## Your assignment
Repeat every record exactly.

## Data
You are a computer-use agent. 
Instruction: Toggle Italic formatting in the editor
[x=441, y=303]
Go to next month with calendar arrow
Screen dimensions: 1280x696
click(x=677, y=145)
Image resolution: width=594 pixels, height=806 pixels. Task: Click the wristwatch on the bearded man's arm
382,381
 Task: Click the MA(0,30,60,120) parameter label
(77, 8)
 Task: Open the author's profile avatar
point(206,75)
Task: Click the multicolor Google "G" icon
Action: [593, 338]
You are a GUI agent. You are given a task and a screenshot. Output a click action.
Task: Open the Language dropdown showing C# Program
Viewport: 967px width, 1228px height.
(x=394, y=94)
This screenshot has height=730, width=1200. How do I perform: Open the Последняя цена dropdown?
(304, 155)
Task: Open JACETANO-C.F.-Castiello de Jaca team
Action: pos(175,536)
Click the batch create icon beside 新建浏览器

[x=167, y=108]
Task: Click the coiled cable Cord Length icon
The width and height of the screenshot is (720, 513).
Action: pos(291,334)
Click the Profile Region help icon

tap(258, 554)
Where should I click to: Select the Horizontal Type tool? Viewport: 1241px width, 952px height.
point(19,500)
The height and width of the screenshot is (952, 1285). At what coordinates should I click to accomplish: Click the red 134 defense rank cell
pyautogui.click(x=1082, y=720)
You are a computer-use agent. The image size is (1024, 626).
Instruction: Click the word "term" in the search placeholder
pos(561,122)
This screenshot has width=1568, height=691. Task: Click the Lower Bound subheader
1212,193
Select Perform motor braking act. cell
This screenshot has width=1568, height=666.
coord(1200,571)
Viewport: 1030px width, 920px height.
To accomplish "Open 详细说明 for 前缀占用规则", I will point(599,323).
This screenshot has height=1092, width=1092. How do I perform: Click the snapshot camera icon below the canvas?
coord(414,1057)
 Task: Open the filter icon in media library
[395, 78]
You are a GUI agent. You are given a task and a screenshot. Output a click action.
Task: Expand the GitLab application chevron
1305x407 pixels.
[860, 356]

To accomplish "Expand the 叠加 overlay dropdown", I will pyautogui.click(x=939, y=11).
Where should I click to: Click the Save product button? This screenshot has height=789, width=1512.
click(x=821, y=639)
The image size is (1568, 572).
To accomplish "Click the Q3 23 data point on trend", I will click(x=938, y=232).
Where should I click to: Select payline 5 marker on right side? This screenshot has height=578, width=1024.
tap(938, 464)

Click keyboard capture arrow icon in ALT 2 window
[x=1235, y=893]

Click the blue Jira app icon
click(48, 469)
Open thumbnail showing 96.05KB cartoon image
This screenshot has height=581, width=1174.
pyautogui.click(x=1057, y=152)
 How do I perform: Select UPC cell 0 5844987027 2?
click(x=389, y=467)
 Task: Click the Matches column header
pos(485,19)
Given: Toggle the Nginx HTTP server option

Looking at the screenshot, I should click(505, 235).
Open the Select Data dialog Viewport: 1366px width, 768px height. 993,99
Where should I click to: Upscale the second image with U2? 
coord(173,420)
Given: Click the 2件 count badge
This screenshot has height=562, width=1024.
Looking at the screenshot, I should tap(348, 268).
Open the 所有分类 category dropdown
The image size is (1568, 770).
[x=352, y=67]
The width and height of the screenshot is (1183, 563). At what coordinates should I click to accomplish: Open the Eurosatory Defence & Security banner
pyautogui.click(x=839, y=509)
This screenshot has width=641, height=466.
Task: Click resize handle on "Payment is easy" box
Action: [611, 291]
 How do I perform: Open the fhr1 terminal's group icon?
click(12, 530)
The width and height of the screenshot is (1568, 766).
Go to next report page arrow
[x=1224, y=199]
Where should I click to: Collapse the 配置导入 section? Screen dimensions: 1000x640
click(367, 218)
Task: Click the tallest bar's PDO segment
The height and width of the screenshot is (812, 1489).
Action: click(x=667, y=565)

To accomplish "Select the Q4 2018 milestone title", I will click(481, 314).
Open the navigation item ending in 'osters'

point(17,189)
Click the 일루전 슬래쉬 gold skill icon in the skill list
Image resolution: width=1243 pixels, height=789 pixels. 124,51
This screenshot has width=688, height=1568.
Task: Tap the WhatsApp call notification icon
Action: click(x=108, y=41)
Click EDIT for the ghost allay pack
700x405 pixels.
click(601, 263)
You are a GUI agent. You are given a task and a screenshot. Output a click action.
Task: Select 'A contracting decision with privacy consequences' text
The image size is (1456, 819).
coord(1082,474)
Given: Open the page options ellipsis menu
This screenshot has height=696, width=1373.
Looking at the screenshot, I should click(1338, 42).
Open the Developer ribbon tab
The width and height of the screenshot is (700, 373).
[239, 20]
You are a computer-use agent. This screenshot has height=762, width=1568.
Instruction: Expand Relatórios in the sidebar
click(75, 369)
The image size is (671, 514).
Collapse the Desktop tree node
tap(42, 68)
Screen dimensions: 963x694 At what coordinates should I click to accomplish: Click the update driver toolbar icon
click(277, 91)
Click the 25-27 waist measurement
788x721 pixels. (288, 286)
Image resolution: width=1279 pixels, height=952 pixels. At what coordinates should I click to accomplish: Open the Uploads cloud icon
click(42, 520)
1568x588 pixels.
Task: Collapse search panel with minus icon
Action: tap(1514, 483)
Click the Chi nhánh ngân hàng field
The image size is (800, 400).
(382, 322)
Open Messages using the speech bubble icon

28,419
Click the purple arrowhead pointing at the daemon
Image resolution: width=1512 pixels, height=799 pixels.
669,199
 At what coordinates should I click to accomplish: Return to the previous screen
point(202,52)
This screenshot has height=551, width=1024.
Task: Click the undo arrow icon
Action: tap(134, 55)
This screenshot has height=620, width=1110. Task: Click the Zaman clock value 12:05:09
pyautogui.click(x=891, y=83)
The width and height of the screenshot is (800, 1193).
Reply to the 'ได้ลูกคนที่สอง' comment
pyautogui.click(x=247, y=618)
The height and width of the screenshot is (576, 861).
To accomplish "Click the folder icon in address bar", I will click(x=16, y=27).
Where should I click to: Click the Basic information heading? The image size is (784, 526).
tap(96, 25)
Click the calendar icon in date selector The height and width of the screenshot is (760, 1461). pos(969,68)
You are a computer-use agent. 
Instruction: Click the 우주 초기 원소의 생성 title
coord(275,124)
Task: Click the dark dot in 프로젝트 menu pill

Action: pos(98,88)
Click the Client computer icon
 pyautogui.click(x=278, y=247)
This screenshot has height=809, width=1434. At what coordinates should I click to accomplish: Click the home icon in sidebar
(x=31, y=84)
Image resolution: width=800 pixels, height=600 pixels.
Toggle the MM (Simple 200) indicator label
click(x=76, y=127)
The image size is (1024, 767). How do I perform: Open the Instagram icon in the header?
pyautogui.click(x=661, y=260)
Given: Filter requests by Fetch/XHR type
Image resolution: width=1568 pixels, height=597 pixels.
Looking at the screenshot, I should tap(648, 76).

## Problem solution
You are a computer-use agent. 
Instruction: Toggle Italic formatting in the editor
[x=441, y=303]
Go to next month with calendar arrow
Screen dimensions: 1280x696
click(x=677, y=145)
Image resolution: width=594 pixels, height=806 pixels. Task: Click the wristwatch on the bearded man's arm
382,381
 Task: Click the MA(0,30,60,120) parameter label
(77, 8)
 Task: Open the author's profile avatar
point(206,75)
Task: Click the multicolor Google "G" icon
Action: [593, 338]
You are a GUI agent. You are given a task and a screenshot. Output a click action.
Task: Open the Language dropdown showing C# Program
Viewport: 967px width, 1228px height.
(x=394, y=94)
This screenshot has height=730, width=1200. How do I perform: Open the Последняя цена dropdown?
(304, 155)
Task: Open JACETANO-C.F.-Castiello de Jaca team
Action: pos(175,536)
Click the batch create icon beside 新建浏览器

[x=167, y=108]
Task: Click the coiled cable Cord Length icon
The width and height of the screenshot is (720, 513).
Action: pos(291,334)
Click the Profile Region help icon

tap(258, 554)
Where should I click to: Select the Horizontal Type tool? Viewport: 1241px width, 952px height.
point(19,500)
The height and width of the screenshot is (952, 1285). At what coordinates should I click to accomplish: Click the red 134 defense rank cell
pyautogui.click(x=1082, y=720)
You are a computer-use agent. The image size is (1024, 626).
Instruction: Click the word "term" in the search placeholder
pos(561,122)
This screenshot has width=1568, height=691. Task: Click the Lower Bound subheader
1212,193
Select Perform motor braking act. cell
This screenshot has width=1568, height=666.
coord(1200,571)
Viewport: 1030px width, 920px height.
To accomplish "Open 详细说明 for 前缀占用规则", I will point(599,323).
This screenshot has height=1092, width=1092. How do I perform: Click the snapshot camera icon below the canvas?
coord(414,1057)
 Task: Open the filter icon in media library
[395, 78]
You are a GUI agent. You are given a task and a screenshot. Output a click action.
Task: Expand the GitLab application chevron
1305x407 pixels.
[860, 356]

To accomplish "Expand the 叠加 overlay dropdown", I will pyautogui.click(x=939, y=11).
Where should I click to: Click the Save product button? This screenshot has height=789, width=1512.
click(x=821, y=639)
The image size is (1568, 572).
To accomplish "Click the Q3 23 data point on trend", I will click(x=938, y=232).
Where should I click to: Select payline 5 marker on right side? This screenshot has height=578, width=1024.
tap(938, 464)

Click keyboard capture arrow icon in ALT 2 window
[x=1235, y=893]

Click the blue Jira app icon
click(48, 469)
Open thumbnail showing 96.05KB cartoon image
This screenshot has height=581, width=1174.
pyautogui.click(x=1057, y=152)
 How do I perform: Select UPC cell 0 5844987027 2?
click(x=389, y=467)
 Task: Click the Matches column header
pos(485,19)
Given: Toggle the Nginx HTTP server option

Looking at the screenshot, I should click(505, 235).
Open the Select Data dialog Viewport: 1366px width, 768px height. 993,99
Where should I click to: Upscale the second image with U2? 
coord(173,420)
Given: Click the 2件 count badge
This screenshot has height=562, width=1024.
Looking at the screenshot, I should tap(348, 268).
Open the 所有分类 category dropdown
The image size is (1568, 770).
[x=352, y=67]
The width and height of the screenshot is (1183, 563). At what coordinates should I click to accomplish: Open the Eurosatory Defence & Security banner
pyautogui.click(x=839, y=509)
This screenshot has width=641, height=466.
Task: Click resize handle on "Payment is easy" box
Action: [611, 291]
 How do I perform: Open the fhr1 terminal's group icon?
click(12, 530)
The width and height of the screenshot is (1568, 766).
Go to next report page arrow
[x=1224, y=199]
Where should I click to: Collapse the 配置导入 section? Screen dimensions: 1000x640
click(367, 218)
Task: Click the tallest bar's PDO segment
The height and width of the screenshot is (812, 1489).
Action: click(x=667, y=565)

To accomplish "Select the Q4 2018 milestone title", I will click(481, 314).
Open the navigation item ending in 'osters'

point(17,189)
Click the 일루전 슬래쉬 gold skill icon in the skill list
Image resolution: width=1243 pixels, height=789 pixels. 124,51
This screenshot has width=688, height=1568.
Task: Tap the WhatsApp call notification icon
Action: click(x=108, y=41)
Click EDIT for the ghost allay pack
700x405 pixels.
click(601, 263)
You are a GUI agent. You are given a task and a screenshot. Output a click action.
Task: Select 'A contracting decision with privacy consequences' text
The image size is (1456, 819).
coord(1082,474)
Given: Open the page options ellipsis menu
This screenshot has height=696, width=1373.
Looking at the screenshot, I should click(1338, 42).
Open the Developer ribbon tab
The width and height of the screenshot is (700, 373).
[239, 20]
You are a computer-use agent. This screenshot has height=762, width=1568.
Instruction: Expand Relatórios in the sidebar
click(75, 369)
The image size is (671, 514).
Collapse the Desktop tree node
tap(42, 68)
Screen dimensions: 963x694 At what coordinates should I click to accomplish: Click the update driver toolbar icon
click(277, 91)
Click the 25-27 waist measurement
788x721 pixels. (288, 286)
Image resolution: width=1279 pixels, height=952 pixels. At what coordinates should I click to accomplish: Open the Uploads cloud icon
click(42, 520)
1568x588 pixels.
Task: Collapse search panel with minus icon
Action: tap(1514, 483)
Click the Chi nhánh ngân hàng field
The image size is (800, 400).
(382, 322)
Open Messages using the speech bubble icon

28,419
Click the purple arrowhead pointing at the daemon
Image resolution: width=1512 pixels, height=799 pixels.
669,199
 At what coordinates should I click to accomplish: Return to the previous screen
point(202,52)
This screenshot has height=551, width=1024.
Task: Click the undo arrow icon
Action: tap(134, 55)
This screenshot has height=620, width=1110. Task: Click the Zaman clock value 12:05:09
pyautogui.click(x=891, y=83)
The width and height of the screenshot is (800, 1193).
Reply to the 'ได้ลูกคนที่สอง' comment
pyautogui.click(x=247, y=618)
The height and width of the screenshot is (576, 861).
To accomplish "Click the folder icon in address bar", I will click(x=16, y=27).
Where should I click to: Click the Basic information heading? The image size is (784, 526).
tap(96, 25)
Click the calendar icon in date selector The height and width of the screenshot is (760, 1461). pos(969,68)
You are a computer-use agent. 
Instruction: Click the 우주 초기 원소의 생성 title
coord(275,124)
Task: Click the dark dot in 프로젝트 menu pill

Action: pos(98,88)
Click the Client computer icon
 pyautogui.click(x=278, y=247)
This screenshot has height=809, width=1434. At what coordinates should I click to accomplish: Click the home icon in sidebar
(x=31, y=84)
Image resolution: width=800 pixels, height=600 pixels.
Toggle the MM (Simple 200) indicator label
click(x=76, y=127)
The image size is (1024, 767). How do I perform: Open the Instagram icon in the header?
pyautogui.click(x=661, y=260)
Given: Filter requests by Fetch/XHR type
Image resolution: width=1568 pixels, height=597 pixels.
Looking at the screenshot, I should tap(648, 76).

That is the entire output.